[Pixel coordinate grounding data]
══════════
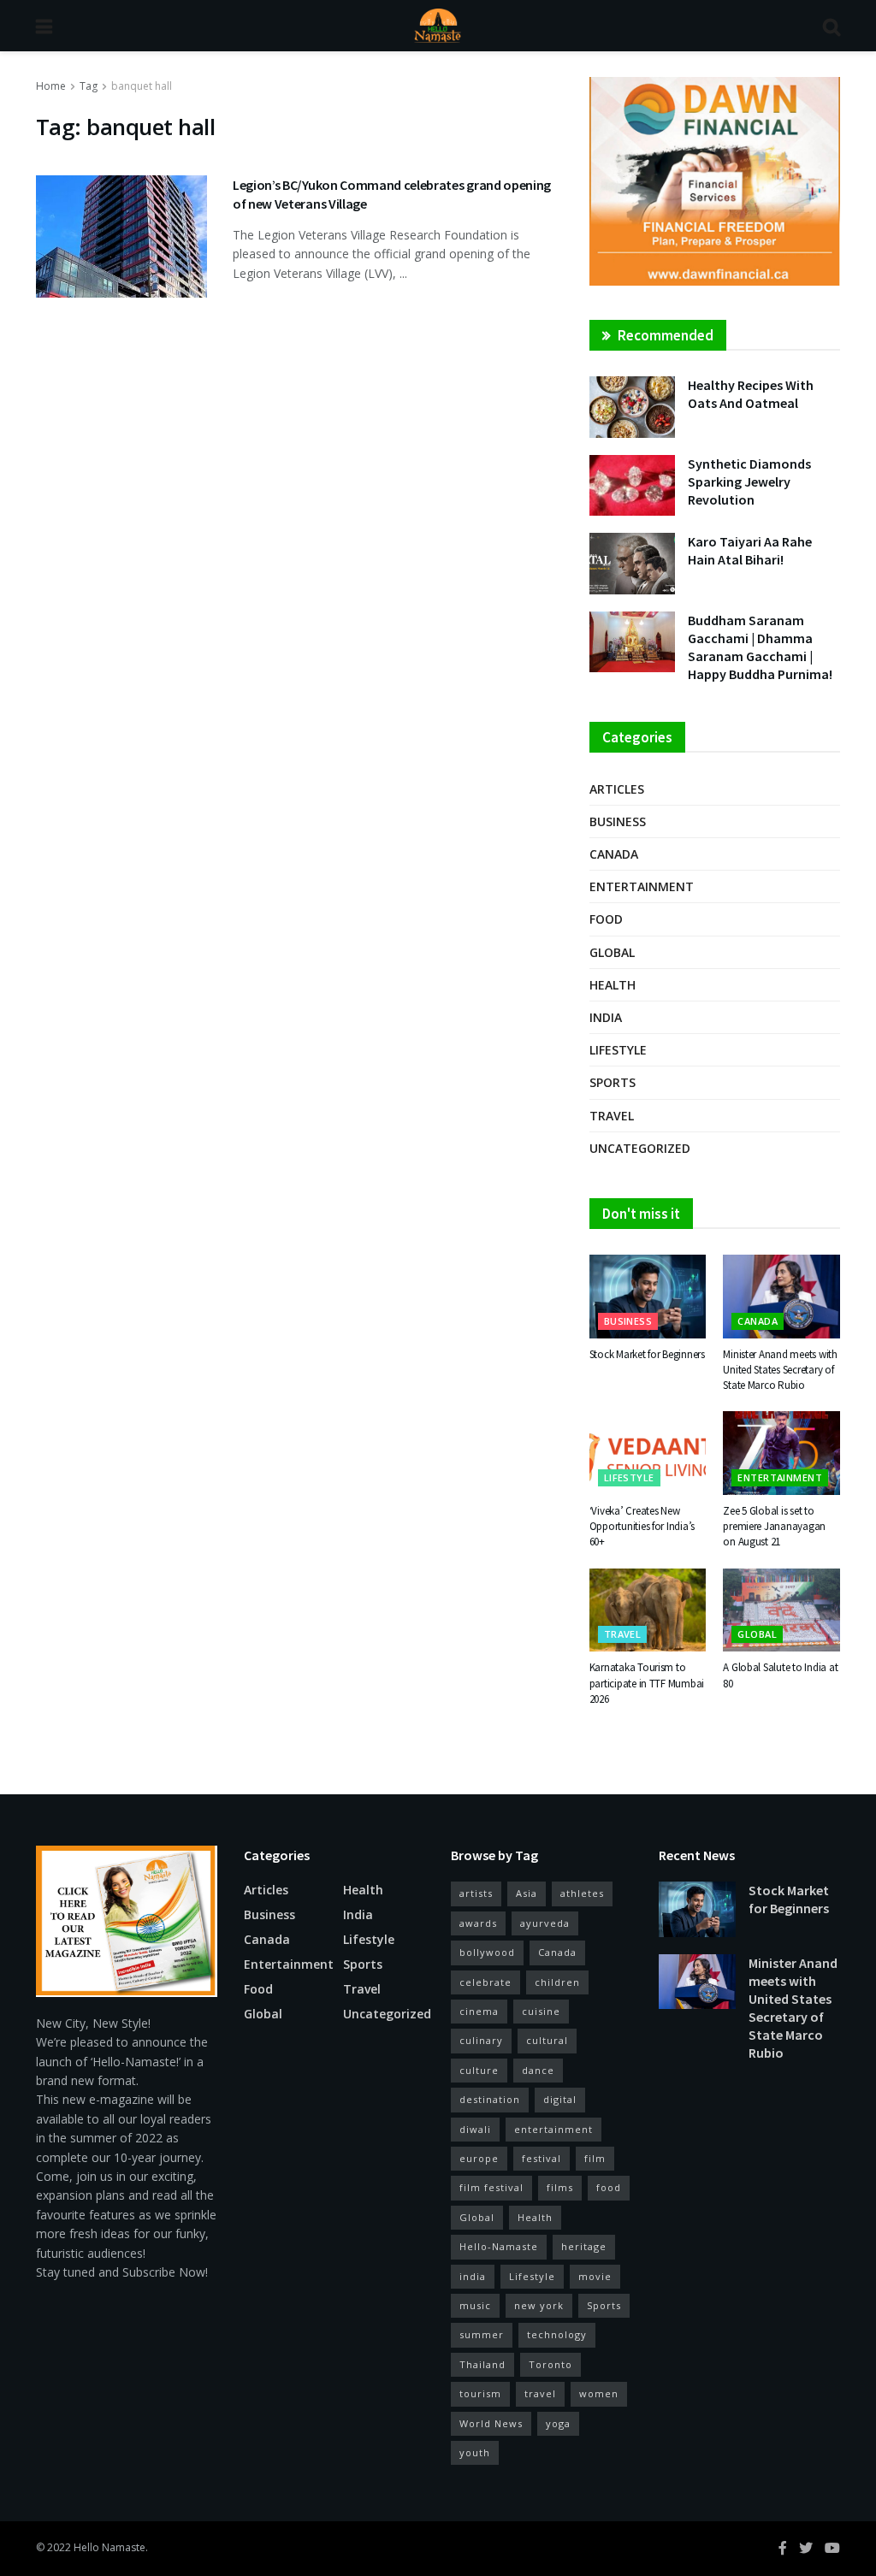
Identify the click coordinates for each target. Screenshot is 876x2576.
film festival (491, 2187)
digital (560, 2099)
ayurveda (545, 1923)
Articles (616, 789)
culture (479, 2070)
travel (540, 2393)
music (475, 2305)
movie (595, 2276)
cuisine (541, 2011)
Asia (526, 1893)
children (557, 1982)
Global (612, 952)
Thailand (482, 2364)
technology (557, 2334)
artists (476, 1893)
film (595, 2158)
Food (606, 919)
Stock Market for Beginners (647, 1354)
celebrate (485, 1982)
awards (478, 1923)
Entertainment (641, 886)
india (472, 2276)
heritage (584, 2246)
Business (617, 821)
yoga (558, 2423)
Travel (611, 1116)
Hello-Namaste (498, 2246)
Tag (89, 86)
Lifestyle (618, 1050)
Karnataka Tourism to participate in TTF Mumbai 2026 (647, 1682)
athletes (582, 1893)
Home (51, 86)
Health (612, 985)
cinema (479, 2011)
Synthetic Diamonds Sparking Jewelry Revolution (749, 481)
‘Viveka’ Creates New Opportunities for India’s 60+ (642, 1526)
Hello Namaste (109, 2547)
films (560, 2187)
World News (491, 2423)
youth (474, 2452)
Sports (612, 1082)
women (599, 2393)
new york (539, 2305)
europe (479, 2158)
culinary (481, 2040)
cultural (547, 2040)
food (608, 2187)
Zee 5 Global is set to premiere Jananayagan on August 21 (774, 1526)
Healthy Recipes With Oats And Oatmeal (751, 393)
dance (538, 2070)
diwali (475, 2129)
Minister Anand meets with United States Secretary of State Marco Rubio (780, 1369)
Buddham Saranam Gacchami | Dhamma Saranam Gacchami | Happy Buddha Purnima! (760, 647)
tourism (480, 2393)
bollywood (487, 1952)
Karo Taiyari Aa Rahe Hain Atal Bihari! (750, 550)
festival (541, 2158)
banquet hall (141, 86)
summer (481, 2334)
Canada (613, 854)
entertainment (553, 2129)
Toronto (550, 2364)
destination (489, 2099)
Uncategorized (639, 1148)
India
══════════
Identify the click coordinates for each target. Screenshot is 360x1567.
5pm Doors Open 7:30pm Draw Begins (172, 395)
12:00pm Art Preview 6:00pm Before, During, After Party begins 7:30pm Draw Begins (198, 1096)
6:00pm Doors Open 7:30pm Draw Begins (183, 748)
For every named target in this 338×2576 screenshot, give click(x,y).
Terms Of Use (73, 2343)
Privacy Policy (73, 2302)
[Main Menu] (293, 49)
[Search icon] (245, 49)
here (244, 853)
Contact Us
══════════
All lines that contain the word "Identify" must be copied from the records above.

**Written answer**:
Identify the click coordinates for each target. Screenshot is 876x2576.
Identify the click coordinates for each target. Screenshot is 360x1567.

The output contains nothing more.